When the testator’s insane delusion affects a beneficiary’s inheritance, the courts may strike the testamentary document in whole or may set aside the part influenced by the deceased’s unstable mind.
The Supreme Court of Indiana first took on insane delusion claims in estate law over one hundred and fifty years ago when deciding Addington v. Wilson (Indiana 1854).

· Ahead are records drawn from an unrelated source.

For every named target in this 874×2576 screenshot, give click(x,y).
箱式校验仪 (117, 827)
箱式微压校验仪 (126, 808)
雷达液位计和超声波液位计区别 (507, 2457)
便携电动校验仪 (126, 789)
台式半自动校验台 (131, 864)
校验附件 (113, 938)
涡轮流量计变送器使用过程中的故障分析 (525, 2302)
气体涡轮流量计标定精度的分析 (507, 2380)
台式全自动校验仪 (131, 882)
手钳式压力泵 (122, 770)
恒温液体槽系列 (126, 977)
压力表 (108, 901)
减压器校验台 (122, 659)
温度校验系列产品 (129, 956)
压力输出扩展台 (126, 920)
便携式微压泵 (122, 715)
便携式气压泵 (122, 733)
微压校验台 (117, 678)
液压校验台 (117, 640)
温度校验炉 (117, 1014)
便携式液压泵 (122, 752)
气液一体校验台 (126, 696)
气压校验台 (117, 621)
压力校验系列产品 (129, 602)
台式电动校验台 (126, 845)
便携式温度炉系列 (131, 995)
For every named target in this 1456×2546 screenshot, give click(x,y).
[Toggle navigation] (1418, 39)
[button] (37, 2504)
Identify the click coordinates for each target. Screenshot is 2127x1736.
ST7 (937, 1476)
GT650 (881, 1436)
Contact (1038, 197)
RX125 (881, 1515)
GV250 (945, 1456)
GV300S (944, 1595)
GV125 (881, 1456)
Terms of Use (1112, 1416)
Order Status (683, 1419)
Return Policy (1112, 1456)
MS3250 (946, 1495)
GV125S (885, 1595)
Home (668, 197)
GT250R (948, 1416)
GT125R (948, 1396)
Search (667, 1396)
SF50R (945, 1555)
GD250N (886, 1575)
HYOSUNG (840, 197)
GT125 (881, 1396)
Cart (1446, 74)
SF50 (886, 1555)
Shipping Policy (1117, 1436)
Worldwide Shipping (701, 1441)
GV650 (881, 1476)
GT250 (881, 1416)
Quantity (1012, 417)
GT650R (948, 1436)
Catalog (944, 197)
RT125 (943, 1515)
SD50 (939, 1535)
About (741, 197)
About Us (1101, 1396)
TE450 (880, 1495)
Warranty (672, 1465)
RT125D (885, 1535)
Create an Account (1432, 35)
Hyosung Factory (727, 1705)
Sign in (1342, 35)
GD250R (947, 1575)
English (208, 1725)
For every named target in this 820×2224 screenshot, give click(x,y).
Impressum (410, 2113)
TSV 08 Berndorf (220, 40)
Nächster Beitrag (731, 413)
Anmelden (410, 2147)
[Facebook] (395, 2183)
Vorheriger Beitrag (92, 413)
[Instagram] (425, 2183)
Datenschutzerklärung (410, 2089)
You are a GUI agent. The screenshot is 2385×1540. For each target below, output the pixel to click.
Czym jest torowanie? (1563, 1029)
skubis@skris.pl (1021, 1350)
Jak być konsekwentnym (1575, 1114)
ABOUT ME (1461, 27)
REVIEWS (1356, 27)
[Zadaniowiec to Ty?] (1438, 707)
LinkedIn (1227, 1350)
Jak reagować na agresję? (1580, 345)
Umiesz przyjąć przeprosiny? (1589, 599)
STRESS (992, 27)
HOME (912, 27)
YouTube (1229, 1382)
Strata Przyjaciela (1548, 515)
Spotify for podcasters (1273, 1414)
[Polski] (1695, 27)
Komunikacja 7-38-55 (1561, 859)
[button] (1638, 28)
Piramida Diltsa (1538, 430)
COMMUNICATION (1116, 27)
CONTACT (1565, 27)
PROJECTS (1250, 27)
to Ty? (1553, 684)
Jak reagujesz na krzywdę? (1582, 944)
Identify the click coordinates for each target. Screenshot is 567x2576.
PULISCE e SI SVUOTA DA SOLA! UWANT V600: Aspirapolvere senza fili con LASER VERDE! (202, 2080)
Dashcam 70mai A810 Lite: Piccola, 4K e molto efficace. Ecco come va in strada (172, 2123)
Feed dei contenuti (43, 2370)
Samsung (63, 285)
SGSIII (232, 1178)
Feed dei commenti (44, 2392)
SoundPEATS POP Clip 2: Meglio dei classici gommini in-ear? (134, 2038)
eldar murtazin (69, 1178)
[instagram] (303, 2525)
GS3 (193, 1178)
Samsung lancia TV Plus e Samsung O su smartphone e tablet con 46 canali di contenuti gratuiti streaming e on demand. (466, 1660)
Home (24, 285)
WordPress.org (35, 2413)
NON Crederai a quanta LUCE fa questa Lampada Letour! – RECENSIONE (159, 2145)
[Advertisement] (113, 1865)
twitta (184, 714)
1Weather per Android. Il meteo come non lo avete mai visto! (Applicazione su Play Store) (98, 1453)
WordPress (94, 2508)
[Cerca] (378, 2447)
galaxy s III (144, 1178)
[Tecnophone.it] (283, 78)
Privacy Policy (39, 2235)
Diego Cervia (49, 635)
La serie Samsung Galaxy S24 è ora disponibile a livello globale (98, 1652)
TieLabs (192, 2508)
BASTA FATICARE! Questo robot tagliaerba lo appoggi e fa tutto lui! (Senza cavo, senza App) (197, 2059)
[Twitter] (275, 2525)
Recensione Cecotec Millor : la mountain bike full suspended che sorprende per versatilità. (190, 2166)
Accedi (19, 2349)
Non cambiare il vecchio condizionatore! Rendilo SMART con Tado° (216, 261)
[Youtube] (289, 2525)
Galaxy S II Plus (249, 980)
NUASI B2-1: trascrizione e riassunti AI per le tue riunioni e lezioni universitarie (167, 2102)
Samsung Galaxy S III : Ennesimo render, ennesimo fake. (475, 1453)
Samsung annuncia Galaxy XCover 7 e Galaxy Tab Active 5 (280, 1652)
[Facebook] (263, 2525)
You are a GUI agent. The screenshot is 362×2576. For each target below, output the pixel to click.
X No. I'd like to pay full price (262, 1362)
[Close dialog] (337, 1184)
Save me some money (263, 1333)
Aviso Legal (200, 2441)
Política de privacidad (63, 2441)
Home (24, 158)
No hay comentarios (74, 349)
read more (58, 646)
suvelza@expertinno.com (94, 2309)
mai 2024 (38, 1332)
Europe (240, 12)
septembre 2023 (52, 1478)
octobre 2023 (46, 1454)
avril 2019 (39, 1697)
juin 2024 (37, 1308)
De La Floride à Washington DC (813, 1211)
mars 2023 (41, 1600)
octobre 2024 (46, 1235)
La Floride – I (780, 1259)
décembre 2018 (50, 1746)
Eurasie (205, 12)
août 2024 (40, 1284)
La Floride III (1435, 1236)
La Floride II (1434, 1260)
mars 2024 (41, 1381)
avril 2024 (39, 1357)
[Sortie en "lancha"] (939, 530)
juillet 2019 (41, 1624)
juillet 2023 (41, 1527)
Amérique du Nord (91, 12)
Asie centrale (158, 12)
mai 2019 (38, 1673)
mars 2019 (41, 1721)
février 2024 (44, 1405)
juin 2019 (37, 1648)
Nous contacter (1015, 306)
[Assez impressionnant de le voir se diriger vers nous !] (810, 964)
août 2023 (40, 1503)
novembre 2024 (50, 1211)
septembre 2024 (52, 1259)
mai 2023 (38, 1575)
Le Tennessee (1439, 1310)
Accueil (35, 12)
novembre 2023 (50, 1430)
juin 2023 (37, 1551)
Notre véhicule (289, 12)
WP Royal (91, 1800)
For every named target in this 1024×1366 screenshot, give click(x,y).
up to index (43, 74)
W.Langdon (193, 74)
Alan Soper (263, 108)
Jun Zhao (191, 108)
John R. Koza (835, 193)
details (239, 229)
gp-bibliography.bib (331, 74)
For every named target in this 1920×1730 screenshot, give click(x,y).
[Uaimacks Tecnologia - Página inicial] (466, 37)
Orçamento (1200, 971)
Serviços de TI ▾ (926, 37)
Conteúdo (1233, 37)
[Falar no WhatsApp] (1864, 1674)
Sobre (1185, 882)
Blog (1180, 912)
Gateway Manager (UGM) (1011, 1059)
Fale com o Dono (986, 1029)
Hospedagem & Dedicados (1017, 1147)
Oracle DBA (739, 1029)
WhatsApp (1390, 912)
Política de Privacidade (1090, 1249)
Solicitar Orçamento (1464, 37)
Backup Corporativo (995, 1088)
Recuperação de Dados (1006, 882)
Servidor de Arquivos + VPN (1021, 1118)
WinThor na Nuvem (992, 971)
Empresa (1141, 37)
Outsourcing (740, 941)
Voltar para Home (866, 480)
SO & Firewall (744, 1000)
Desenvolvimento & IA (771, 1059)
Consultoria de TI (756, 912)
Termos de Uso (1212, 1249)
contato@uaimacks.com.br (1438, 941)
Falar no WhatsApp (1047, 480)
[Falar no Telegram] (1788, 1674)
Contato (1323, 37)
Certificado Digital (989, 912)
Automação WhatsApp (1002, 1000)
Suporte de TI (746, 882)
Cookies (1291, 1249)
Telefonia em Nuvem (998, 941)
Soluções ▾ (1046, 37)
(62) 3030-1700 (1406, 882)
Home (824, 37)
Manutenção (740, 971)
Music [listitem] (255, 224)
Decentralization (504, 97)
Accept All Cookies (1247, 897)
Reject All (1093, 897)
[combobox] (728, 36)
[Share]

Here, the Court found a testator held testamentary capacity even though he disinherited his two daughters after sincerely believing they were witches.
Since “distinguished jurists and religious figures” actually believed in witchcraft at the time, the testator’s same belief did not disqualify him from leaving his daughters out of his will, according to the Court.
In its conclusion, the Robertson Court cited similar circumstances In re Russell’s Estate (California 1922) where a testator considered the challenger his daughter for forty years but started believing that she had no relation to him at the time he planned his estate.
The Courts held in those cases that there was no “rational basis whatsoever” for the testators to change their beliefs, thus both suffered from insane delusions.
In our state, the Iowa Court of Appeals held in Riley v. Casey (Iowa 1919) that an insane delusion differs from a testator’s mistake in administering assets after two relatives sued because the testator mistakenly believed they had already received property from their deceased grandmother.
According to the Court, testators suffering from an insane delusion would not change their mind regarding the delusion when presented with contrary evidence, whereas people who make mistakes while planning their estates are capable correcting the error after learning the truth—accordingly, the challenger’s evidence in Riley showing proof of the testator’s mistake was not of itself confirmation of an insane delusion.
Finally, two daughters most recently in Iowa claimed their mother suffered from an insane delusion after disinheriting them in a modified will. The Iowa Court of Appeals in this case refused to set aside the will, holding In the Matter of Estate of Hetrick (Iowa 2010) that the two challengers failed to prove their mother was partially sane when drafting her testamentary documents.